Start of Material for this exercise
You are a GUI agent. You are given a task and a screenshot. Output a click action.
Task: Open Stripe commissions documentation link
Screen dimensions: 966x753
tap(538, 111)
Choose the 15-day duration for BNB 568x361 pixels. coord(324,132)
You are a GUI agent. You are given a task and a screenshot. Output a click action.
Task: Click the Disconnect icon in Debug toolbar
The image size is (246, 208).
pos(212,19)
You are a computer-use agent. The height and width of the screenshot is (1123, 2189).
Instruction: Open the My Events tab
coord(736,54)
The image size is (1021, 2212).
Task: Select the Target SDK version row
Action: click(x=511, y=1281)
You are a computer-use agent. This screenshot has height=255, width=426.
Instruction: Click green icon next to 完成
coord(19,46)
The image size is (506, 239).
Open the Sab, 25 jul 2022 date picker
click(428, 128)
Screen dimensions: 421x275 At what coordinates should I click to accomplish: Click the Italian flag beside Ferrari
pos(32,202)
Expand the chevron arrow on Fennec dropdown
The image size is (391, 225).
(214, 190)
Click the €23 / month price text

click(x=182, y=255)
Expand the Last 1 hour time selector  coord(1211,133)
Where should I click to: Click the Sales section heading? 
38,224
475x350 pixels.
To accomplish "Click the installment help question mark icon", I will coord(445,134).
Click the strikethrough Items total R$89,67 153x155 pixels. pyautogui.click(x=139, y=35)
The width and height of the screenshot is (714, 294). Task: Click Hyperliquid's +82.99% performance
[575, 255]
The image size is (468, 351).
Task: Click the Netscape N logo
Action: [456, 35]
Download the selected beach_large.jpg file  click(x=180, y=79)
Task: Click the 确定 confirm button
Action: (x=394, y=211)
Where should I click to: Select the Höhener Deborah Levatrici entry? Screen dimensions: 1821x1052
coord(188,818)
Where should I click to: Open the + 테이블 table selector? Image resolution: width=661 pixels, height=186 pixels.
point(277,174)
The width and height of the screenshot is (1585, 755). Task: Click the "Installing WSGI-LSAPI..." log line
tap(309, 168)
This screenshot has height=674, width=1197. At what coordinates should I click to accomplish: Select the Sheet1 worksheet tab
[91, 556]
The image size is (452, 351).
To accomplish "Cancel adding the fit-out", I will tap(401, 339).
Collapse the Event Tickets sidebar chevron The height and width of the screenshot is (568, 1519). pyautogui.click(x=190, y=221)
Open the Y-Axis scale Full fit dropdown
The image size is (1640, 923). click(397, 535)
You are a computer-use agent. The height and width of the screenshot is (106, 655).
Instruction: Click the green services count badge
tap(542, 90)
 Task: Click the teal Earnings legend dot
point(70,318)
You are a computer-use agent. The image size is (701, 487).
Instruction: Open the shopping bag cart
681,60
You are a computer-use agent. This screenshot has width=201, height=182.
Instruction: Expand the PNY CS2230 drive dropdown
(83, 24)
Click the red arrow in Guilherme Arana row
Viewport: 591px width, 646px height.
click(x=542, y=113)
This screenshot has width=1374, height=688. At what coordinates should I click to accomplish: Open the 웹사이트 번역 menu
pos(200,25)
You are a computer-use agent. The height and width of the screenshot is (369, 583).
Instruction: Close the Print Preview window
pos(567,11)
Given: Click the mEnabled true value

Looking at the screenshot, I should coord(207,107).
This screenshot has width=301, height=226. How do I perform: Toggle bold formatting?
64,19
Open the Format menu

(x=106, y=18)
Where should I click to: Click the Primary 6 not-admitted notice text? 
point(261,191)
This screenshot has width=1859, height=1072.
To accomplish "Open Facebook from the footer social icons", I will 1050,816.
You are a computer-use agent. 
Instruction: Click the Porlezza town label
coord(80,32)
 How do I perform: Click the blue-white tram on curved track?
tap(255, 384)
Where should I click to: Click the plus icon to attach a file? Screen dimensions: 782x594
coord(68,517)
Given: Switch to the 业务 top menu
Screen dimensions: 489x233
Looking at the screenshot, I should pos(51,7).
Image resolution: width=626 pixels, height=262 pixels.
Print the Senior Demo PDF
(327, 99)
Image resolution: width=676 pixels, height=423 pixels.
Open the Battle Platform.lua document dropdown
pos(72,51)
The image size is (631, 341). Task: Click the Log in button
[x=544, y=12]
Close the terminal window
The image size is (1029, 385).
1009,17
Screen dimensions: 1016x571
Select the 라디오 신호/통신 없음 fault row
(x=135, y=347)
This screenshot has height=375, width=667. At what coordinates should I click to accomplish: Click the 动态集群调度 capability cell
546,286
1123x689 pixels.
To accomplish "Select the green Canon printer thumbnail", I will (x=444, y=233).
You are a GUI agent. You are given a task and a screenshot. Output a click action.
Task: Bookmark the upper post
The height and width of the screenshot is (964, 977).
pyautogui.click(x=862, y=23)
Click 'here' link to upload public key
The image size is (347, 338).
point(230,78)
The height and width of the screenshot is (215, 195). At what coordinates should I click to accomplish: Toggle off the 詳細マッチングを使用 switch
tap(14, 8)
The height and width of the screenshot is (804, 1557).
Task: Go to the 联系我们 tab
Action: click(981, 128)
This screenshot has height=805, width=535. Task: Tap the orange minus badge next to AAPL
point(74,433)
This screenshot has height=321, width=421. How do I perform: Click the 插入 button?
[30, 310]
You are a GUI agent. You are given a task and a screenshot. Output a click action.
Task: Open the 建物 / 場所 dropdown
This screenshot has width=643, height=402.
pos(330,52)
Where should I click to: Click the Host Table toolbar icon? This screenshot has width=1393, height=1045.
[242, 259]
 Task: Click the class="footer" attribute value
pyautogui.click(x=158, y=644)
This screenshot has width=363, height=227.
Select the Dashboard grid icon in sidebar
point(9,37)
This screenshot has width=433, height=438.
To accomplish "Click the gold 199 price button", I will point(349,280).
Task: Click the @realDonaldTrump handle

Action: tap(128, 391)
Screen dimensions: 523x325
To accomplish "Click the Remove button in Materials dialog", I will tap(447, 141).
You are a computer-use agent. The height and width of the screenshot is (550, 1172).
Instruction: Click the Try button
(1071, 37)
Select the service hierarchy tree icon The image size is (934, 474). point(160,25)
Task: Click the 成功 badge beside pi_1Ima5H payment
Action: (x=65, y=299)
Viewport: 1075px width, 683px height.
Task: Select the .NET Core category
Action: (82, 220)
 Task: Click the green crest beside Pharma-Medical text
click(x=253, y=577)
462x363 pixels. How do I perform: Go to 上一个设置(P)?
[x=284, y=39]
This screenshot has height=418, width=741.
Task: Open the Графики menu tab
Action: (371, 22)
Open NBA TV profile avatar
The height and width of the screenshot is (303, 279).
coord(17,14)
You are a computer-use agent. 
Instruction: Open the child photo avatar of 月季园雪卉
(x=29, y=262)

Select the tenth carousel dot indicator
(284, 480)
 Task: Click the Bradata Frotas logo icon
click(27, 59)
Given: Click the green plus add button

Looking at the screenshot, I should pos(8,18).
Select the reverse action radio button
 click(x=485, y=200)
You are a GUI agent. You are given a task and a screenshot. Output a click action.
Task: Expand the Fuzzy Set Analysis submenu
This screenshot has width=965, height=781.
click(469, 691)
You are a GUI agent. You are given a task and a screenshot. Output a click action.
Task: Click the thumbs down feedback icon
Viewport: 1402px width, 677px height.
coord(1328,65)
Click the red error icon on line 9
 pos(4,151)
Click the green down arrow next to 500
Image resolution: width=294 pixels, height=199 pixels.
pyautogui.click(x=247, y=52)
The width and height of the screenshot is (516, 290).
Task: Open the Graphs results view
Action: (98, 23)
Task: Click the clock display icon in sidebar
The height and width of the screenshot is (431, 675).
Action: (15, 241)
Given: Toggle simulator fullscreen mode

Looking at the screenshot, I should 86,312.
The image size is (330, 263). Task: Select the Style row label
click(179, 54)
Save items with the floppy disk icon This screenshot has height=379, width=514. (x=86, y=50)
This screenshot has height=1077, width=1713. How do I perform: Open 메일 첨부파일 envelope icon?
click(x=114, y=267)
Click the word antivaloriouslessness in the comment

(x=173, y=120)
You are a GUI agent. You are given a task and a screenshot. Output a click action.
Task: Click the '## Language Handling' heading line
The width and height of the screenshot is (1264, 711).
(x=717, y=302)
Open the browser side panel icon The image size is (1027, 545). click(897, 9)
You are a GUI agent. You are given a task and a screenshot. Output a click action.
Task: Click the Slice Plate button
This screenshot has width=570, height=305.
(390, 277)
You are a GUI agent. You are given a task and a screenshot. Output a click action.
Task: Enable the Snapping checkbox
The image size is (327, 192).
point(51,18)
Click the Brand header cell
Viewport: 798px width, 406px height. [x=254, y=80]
End of Material for this exercise
**Instruction**. Duplicate the listing from its first line up to and including the line containing "pos(212,19)".

**Response to the task**.
You are a GUI agent. You are given a task and a screenshot. Output a click action.
Task: Open Stripe commissions documentation link
Screen dimensions: 966x753
tap(538, 111)
Choose the 15-day duration for BNB 568x361 pixels. coord(324,132)
You are a GUI agent. You are given a task and a screenshot. Output a click action.
Task: Click the Disconnect icon in Debug toolbar
The image size is (246, 208).
pos(212,19)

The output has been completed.